Hangzhou lectures on eigenfunctions of the Laplacian - 188

Based on lectures given at Zhejiang University in Hangzhou, China, and Johns Hopkins University, this book introduces eigenfunctions on Riemannian manifolds.

Christopher Sogge gives a proof of the sharp Weyl formula for the distribution of eigenvalues of Laplace-Beltrami operators, as well as an improved version of the Weyl formula, the Duistermaat-Guillemin theorem under natural assumptions on the geodesic flow.

Sogge shows that there is quantum ergodicity of eigenfunctions if the geodesic flow is ergodic.Sogge begins with a treatment of the Hadamard parametrix before proving the first main result, the sharp Weyl formula.

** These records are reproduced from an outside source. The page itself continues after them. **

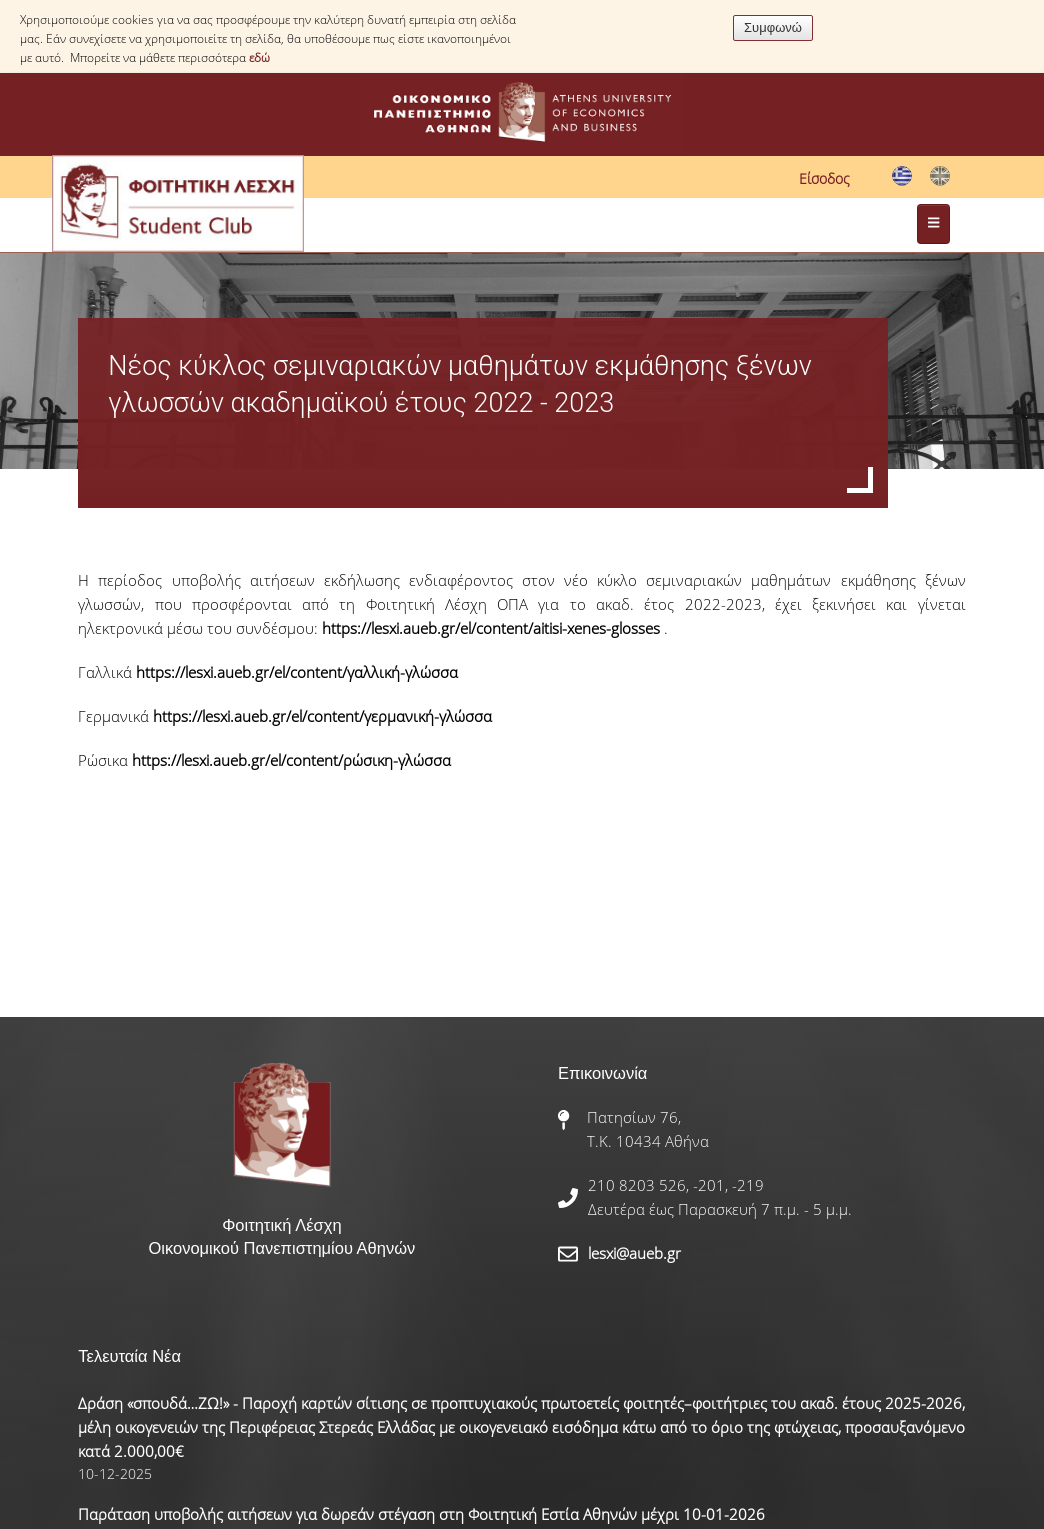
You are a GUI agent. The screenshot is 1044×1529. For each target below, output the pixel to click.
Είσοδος (824, 178)
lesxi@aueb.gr (634, 1253)
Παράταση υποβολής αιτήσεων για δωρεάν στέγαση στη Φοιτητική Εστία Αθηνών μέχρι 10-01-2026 (421, 1514)
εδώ (259, 57)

He avoids the use of Tauberian estimates and instead relies on sup-norm estimates for eigenfunctions.

The author also gives a rapid introduction to the stationary phase and the basics of the theory of pseudodifferential operators and microlocal analysis.

These are used to prove the Duistermaat-Guillemin theorem.

Turning to the related topic of quantum ergodicity, Sogge demonstrates that if the long-term geodesic flow is uniformly distributed, most eigenfunctions exhibit a similar behavior, in the sense that their mass becomes equidistributed as their frequencies go to infinity.